# I'm much more of a millennial than a genz-er



## Millenium_01 (Mar 5, 2018)

Wobotnik04 said:


> A three year gap may be "big" but it isn't huge and 14 year olds weren't that any different three years ago compared to one now.


Actually, being 14 in 2015 is pretty different from being 14 in 2018. 
2015 is as different from 2018 as it is from 2012. A lot can happen in 3 years.


----------



## 408610 (Oct 3, 2016)

Millenium_01 said:


> Actually, being 14 in 2015 is pretty different from being 14 in 2018.
> 2015 is as different from 2018 as it is from 2012. A lot can happen in 3 years.


true


----------



## Willtip98 (Jul 11, 2019)

Rainbowz said:


> So, because people born after 2001 like being Gen Z and people born before 2002 feel like they aren't fully Gen Z means that people born between 1998-2001 should be in their own little mini generation or something?
> 
> I'm just going to say that when it comes to generations, it really doesn't matter what generation you "feel" like you are. Generations are defined by events, pop culture, poltics, etc. that had a big impact on people of that particular generation. For example, 9/11 had a big impact on millennials, as well as Columbine, The Iraq War, etc. Real millennials were old enough to remember and understand these events.
> 
> ...


1998 babies were in preschool for 9/11, along with 1997 babies, and were able to vote for the first time in the 2016 election, so they can be removed from your "cusp."


----------



## Mrblack (Jul 9, 2017)

Willtip98 said:


> 1998 babies were in preschool for 9/11, along with 1997 babies, and were able to vote for the first time in the 2016 election, so they can be removed from your "cusp."

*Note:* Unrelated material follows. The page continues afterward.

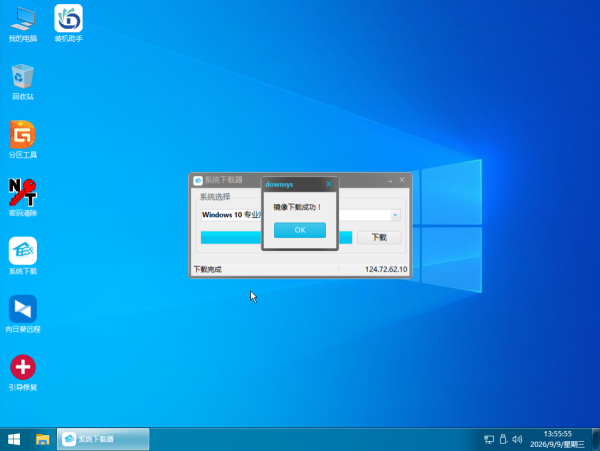Select the 回收站 recycle bin icon
Screen dimensions: 600x451
[x=23, y=82]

Did you really had to bump a thread from 1 year ago?


----------



## Willtip98 (Jul 11, 2019)

Mrblack said:


> Did you really had to bump a thread from 1 year ago?


I didn't notice the thread was old at first. My bad.


----------



## Mrblack (Jul 9, 2017)

Willtip98 said:


> I didn't notice the thread was old at first. My bad.


no problem dawg it’s cool that happens alot


----------



## Ksiaze (Jul 21, 2019)

I never knew people cared about this sort of thing. 

Just by the fact you're making a topic about being a millennial, how you relate to some songs and other crap. You even think like some kid from gen z.


----------



## Willtip98 (Jul 11, 2019)

Ksiaze said:


> I never knew people cared about this sort of thing.
> 
> Just by the fact you're making a topic about being a millennial, how you relate to some songs and other crap. You even think like some kid from gen z.


The truth is, "generations" have been around since the beginning of time. I tend to see it now as just another marketing tactic to divide people, based on age. Really, the only solidly-defined "generation" of recent history is the Baby Boomers, named after the post-WWII "Baby Boom" of which approx. 76 million babies were born mainly to veterans returning home from the war, from 1946 (The year after the war ended) until 1964, when the birthrate dropped back down to wartime levels. 

15-20 year cohorts worked well in the 20th Century, but not so much now in the 21st Century due to rapid technological advances.


----------



## 408610 (Oct 3, 2016)

Willtip98 said:


> The truth is, "generations" have been around since the beginning of time. I tend to see it now as just another marketing tactic to divide people, based on age. Really, the only solidly-defined "generation" of recent history is the Baby Boomers, named after the post-WWII "Baby Boom" of which approx. 76 million babies were born mainly to veterans returning home from the war, from 1946 (The year after the war ended) until 1964, when the birthrate dropped back down to wartime levels.
> 
> 15-20 year cohorts worked well in the 20th Century, but not so much now in the 21st Century due to rapid technological advances.


true


----------



## Gmkl (Jan 19, 2019)

no way are you Gen Y if you were born in 2001 lol


----------